Yeah, it was perfect until the end. Apparently women are super attracted to me until the sleeping with part.
whatever. i fb stalked him and his pic comments are witty. so i'm going for it.
His second form of ID was an emergency room wristband from an hour ago. What the fuck is going on right now
Haha yeah he had an allergic reaction to the alcohol earlier. He thinks that if he only drinks vodka he will be ok...
Well I found you sipping ron diaz out of a child's dinosaur cup while sticking your fingers in the guy's fish tank and watching the "pirahnas" snap at your finger and laughing
How do you feel?
Like the devil himself shit me out, baked me into a pie, ate the pie, and shit me out again.
I just saw a fat girl roll down the steps taking out three people with her, thought you should know.....
one of my coworkers wanted to look something up on YouTube on my tablet. I didn't know how to explain why my most recent search was "girl fucks dog."
Idk you're asking me for advice on dating bro, after I told you I got a convicts number today.
somehow getting chased by a bulldozer was NOT on my to-do list for today. just saying
Gave her a puke bucket just in case.

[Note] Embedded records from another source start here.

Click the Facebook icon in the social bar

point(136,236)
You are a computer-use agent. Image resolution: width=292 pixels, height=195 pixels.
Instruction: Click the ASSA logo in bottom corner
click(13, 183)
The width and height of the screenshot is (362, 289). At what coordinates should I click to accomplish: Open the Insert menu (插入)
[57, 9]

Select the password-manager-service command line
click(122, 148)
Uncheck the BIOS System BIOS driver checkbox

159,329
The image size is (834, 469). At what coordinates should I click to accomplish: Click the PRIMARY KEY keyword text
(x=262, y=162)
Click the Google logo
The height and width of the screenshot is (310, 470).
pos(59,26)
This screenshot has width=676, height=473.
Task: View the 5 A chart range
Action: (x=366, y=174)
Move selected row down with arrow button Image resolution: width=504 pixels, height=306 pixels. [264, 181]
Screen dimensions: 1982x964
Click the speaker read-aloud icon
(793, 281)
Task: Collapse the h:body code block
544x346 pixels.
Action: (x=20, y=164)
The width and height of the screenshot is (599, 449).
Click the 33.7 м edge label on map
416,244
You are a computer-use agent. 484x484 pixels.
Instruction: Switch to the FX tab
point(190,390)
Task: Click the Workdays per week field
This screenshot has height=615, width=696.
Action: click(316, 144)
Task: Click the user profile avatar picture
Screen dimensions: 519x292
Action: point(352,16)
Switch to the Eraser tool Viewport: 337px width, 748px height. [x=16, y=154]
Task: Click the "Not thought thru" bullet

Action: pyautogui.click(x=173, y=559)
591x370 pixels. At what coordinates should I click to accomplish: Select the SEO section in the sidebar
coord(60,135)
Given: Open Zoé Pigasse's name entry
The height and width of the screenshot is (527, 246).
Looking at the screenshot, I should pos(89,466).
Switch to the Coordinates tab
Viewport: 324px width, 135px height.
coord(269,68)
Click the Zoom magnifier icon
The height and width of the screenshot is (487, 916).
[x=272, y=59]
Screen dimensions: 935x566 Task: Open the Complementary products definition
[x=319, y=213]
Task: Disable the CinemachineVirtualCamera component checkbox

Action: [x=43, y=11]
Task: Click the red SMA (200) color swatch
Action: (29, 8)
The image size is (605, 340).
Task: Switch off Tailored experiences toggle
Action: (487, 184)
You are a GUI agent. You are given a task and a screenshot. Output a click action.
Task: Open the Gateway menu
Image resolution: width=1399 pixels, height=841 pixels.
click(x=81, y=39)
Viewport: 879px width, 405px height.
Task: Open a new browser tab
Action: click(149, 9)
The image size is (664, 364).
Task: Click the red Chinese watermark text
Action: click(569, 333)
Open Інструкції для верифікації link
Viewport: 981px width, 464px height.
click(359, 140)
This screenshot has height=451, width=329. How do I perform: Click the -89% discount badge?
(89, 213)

She filled the bottom of it with tears. Super sad. Although I am super proud she didn't puke. That was a lot of Fireball.
I shouldn't have watched rise of the planet of the apes and then gotten high. I'm now convinced that the cats are out to get me.
He was semi blacked out in the hallway with a bucket, calling for me while I had sex with his best friend in the very next room. Why do you let me do these things?
Hypothetically, I throw a party and my ex-boyfriend and my current fuck buddy are in the same house... what should I do?
How many beds are in the house? Hypothetically...
Do you realize our room single-handedly hooked up with most of that wedding party last night?
No bra. No panties. Makeup from last night. At work right now. I am trash.